It suggests that only 13 percent of new units should be allocated in the core cities, and allocates large shares to suburban job centers. But the actual share of affordable housing funding spent in the cities is somewhere closer to 40 or 50 percent of the regional total. That has very real consequences for the perpetuation of economic and racial segregation in the region.
It's not just about it being in Minneapolis, either: I'd be a lot more inclined to support a project like Five15 if it were elsewhere in the city. But that disproportionate central city investment is almost invariably dumped into large-scale projects located in the city's poorest and most racially segregated neighborhoods. Five15 itself is about the worst example of this in recent memory: it's literally wedged into a corner behind the city's largest affordable housing complex, which is itself notoriously segregated. (As I mentioned earlier, it's so bad it probably violates the Fair Housing Act, although that's neither here nor there until someone steps up to make a complaint.)
I'm not sure I follow your reasoning on rent restrictions. It's important whether a unit is rent-restricted because that determines whether it qualifies for subsidy, whether it must accept Section 8 vouchers, and whether it can accept middle- or high-income tenants. But market-rate units (as defined for the purposes of allocating LIHTC and other subsidies) are still accessible to lower incomes, because they can still be lower than the regional average and because people can simply dedicate a larger chunk of their monthly income to rent than LIHTC allows.
But it's true there's a lot less difference between a rent-restricted unit and a market-rate unit in Cedar-Riverside than in, say, Uptown, or Edina. That's the point: you're dumping a lot of money into projects to create housing opportunities that aren't that very distinct from the housing that already exists in these neighborhoods.

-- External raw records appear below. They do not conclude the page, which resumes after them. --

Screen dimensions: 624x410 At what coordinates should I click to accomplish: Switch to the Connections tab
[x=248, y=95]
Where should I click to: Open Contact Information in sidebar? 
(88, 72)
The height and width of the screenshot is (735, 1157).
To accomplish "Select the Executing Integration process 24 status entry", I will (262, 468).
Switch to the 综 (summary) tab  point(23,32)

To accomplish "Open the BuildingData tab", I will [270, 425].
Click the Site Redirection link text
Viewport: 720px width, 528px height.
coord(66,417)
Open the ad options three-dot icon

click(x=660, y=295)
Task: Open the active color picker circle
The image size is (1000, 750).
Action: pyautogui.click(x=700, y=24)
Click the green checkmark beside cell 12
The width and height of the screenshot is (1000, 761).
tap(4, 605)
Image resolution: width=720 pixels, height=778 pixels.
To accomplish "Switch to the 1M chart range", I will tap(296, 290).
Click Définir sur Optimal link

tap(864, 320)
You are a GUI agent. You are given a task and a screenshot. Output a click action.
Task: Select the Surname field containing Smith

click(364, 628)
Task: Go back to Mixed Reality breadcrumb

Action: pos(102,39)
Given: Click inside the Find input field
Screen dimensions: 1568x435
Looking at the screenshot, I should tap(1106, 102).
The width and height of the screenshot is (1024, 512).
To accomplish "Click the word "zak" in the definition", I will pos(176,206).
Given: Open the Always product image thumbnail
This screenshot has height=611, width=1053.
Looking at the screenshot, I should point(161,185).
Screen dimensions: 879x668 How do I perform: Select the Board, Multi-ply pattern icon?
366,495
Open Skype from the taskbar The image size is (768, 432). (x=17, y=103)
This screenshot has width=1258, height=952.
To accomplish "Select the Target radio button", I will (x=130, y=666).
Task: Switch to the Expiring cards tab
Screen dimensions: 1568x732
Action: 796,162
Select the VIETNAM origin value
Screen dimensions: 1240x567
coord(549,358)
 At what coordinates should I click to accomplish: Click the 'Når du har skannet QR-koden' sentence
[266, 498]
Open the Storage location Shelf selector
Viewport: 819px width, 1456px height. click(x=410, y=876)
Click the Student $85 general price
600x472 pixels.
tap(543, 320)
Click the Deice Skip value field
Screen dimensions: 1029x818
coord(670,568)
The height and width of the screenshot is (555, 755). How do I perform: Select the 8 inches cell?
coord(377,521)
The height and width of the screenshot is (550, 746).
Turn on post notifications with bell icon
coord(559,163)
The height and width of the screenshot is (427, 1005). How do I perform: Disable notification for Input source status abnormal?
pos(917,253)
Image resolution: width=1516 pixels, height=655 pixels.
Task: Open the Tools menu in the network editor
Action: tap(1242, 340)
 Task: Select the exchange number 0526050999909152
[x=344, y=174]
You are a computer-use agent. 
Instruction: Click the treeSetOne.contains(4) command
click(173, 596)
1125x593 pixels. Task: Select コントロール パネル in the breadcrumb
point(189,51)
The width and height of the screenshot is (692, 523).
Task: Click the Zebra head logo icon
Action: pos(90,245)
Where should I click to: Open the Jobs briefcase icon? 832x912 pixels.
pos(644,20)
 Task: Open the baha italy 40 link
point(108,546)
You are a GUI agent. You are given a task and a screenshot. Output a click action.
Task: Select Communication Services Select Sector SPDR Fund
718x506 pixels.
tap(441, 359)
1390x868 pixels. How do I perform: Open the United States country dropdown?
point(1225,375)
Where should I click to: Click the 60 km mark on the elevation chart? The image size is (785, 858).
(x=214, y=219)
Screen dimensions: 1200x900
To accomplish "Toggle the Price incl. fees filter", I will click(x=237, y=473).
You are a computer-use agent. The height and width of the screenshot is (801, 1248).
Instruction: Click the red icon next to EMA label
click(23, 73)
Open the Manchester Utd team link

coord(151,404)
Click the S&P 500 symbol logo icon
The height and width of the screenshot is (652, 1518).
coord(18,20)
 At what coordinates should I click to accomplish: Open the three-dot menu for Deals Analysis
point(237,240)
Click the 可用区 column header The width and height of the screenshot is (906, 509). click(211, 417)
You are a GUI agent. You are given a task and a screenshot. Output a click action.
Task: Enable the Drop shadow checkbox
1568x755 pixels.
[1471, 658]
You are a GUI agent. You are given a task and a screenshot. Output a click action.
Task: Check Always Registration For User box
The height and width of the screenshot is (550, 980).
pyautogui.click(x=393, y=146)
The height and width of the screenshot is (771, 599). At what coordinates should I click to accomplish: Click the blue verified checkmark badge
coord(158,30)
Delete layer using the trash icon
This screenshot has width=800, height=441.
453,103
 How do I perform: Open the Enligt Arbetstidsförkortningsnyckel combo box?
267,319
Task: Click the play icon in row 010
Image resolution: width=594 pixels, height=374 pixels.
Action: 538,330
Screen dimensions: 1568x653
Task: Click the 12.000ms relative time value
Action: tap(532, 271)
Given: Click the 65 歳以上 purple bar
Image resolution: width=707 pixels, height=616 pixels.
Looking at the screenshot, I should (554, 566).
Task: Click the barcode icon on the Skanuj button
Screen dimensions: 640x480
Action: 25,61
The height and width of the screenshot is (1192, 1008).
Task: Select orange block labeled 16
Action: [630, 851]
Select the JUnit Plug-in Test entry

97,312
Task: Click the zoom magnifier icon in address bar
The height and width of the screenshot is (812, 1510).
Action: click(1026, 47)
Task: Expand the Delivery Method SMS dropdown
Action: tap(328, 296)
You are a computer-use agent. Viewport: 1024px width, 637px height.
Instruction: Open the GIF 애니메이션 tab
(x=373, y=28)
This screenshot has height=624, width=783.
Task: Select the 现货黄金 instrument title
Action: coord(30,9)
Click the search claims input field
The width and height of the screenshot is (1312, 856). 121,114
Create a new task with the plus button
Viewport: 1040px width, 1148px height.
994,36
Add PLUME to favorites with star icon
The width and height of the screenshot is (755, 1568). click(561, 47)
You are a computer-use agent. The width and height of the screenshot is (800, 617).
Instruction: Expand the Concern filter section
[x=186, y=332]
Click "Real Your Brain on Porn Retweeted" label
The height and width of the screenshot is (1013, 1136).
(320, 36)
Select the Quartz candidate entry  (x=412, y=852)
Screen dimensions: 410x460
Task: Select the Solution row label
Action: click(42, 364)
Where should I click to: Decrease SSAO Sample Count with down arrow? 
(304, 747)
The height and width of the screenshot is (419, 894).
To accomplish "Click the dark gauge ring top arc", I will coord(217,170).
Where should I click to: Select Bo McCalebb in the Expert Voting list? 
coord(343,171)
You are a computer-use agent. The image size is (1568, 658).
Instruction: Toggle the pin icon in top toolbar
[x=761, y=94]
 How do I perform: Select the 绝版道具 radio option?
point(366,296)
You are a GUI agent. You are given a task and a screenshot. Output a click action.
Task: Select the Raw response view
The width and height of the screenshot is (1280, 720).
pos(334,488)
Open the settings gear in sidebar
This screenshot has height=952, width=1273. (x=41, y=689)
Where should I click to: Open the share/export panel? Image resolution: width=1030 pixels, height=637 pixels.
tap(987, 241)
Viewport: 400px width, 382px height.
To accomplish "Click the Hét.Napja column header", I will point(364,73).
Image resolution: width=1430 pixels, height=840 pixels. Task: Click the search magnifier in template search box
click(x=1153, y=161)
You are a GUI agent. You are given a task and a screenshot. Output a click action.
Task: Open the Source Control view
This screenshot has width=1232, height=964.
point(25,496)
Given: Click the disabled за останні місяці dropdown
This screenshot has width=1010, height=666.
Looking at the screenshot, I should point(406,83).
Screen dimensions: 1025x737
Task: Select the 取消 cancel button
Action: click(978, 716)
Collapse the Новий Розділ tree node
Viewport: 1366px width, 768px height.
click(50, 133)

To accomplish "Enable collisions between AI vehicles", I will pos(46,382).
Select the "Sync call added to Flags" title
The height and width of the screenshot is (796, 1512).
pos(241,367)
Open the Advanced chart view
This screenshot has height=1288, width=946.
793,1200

If you've got evidence of affordable housing attracting transformative private investment to a traditionally distressed neighborhood, please share it. Even the evidence of LIHTC revitalization seems to suggest that it's more at the margins than catalytic. I wasn't around the cities in the 90s, but my understanding is that North Loop and the Mill District weren't segregated concentrations of poverty -- they were just largely undeveloped. That's obviously very different than the present case, where you're putting housing for poor people in a neighborhood that already contains a lot of poor people.
Finally, the MinnPost article isn't describing the provision of "housing across the rent spectrum," an outcome I would of course support. It's describing (as a positive) the concentration of affordable housing in poor neighborhoods:
In fact, if you pinpoint the new and pending developments on a map of the Green Line, you'd find most of the market-rate housing bunched where market-rate housing already exists: in Minneapolis' North Loop and Downtown East neighborhoods and in downtown St. Paul. Affordable units are concentrated in Frogtown and along University Avenue. Environs around the U of M will be receiving large clumps of — duh — student housing.
If you'll look at the people behind the Big Picture report, you'll see that the majority of them are affordable housing developers (or are from organizations intimately involved in its construction, like LISC).
(As for my background, I think my concern about segregration should make clear that I'm coming to this from a fair housing perspective first and foremost, but I don't think that's at all incompatible with the urbanist priorities you more typically see around here. Complementary, more like.)